In un intervento di Umberto Eco al congresso veneziano di estetica (raccolto negli Atti del III congresso di
estetica, Torino, 1957) il problema viene posto nei suoi termini esatti: essenza di una specifica arte televisiva
sarebbe semmai la ripresa diretta, «narrazione all’impromptu che offre allo studioso di estetica problemi analoghi a quelli sollevati dalla forma tipica della composizione jazz, la jam session… sui binari di una congenialità che permette (ai musicanti) una creazione collettiva, simultanea, estemporanea e tuttavia organica». È in quel «tuttavia» il segno di una incongruenza, e l’esempio opportunissimo della jam session sembra invero controproducente (si
ricordino le parole di Adorno: «Le cosiddette improvvisazioni si riducono a circonlocuzioni attorno a formule fondamentali e sotto il loro velo riappare ad ogni momento lo schema; anche le improvvisazioni sono in prevalenza regolamentate e le novità che possano mai apparire nel jazz sono limitate quanto le variazioni nel taglio degli abiti»). Ma, a parte il paragone che Umberto Eco stabilisce col jazz , vediamo come egli prospetti la figura del nuovissimo tipo di artista: «Ci accorgiamo che il regista televisivo è nella sconcertante situazione di dover scegliere e comporre i prima e i dopo logici di una esperienza (e quindi di una forma) nel momento in cui sono prima e dopo cronologici… Il suo atteggiamento artistico appare degno di nota perché si pone come una particolare forma di sensibilità agli eventi, che gli permette di crescere e di divenire con essi. Una forma di fiuto». Ora queste sono le caratteristiche proprie della trovata, piuttosto che dell’invenzione, della servitù di fronte alla realtà grezza, non già della sua elaborazione umana.

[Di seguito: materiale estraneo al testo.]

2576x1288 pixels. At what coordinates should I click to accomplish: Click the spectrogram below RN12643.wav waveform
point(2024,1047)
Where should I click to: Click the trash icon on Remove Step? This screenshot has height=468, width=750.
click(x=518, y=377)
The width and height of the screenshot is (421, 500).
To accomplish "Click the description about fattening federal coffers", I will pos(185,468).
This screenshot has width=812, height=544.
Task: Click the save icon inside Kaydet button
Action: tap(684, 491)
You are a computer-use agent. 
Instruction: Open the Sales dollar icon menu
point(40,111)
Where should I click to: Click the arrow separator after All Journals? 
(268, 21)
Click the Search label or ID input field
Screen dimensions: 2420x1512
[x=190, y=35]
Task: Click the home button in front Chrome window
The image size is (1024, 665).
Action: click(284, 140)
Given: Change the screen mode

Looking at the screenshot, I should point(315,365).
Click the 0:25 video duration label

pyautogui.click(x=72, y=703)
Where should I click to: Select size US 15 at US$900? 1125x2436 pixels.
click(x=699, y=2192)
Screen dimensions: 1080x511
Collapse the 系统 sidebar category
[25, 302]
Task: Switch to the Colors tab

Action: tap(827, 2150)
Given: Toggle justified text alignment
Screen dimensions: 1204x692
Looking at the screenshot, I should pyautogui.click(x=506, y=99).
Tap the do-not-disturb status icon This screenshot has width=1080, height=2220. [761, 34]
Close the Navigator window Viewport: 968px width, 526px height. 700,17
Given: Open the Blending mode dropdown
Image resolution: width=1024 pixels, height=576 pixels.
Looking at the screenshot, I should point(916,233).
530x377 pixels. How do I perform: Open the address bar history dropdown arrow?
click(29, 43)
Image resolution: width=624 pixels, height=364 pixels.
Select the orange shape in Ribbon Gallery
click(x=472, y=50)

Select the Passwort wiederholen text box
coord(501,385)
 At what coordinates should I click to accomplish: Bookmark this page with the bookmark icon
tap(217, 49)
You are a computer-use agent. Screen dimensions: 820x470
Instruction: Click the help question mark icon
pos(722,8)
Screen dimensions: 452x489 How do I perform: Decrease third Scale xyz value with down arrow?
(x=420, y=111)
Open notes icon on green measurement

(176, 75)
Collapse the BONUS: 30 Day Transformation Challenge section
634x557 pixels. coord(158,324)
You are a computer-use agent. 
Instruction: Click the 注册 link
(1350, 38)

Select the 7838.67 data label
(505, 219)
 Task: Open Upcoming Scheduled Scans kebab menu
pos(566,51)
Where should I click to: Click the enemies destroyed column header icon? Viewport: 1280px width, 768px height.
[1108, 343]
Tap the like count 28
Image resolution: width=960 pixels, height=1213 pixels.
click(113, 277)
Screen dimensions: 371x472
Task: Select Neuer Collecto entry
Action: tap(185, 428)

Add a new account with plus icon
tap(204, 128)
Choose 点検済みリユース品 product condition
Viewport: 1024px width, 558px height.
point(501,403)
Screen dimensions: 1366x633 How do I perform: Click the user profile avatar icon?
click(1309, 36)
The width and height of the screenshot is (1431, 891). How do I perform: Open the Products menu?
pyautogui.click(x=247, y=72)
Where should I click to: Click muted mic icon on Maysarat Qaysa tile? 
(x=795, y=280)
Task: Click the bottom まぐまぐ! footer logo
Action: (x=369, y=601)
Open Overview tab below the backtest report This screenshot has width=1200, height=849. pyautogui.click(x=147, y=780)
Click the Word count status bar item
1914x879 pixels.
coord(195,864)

Sul secondo numero del Verri Luciano Gramigna affronta lo stesso tema, pigliando a partito le affermazioni di Mario Apollonio che, come Umberto Eco, ravvisa nella registrazione di cronaca il carattere proprio dell’arte televisiva, e addirittura la prospetta come momento in cui «l’io prende consapevolezza di sé nello spazio-tempo… anticipo di resurrezione». Il Gramigna riduce tali prospettive addirittura escatologiche alla realtà: lo spettatore della televisione non si inserisce deliberatamente in un coro, come lo spettatore teatrale, che assiste e partecipa alla creazione dello spazio e del tempo dello spettacolo: «Il tele-spettatore è, per così dire, colto sempre di sorpresa, di contropiede; non sceglie di entrare in un’altra realtà ordinata; è questa realtà spesso confusa, gregaria, che penetra attraverso il riquadro dello schermo, nella sua vita singola, con una violenza perfino fisica» creando un «barbaro incanto d’ombre cinesi», cui egli soggiace «per quanto tediato e riluttante (anzi forse proprio per questo)».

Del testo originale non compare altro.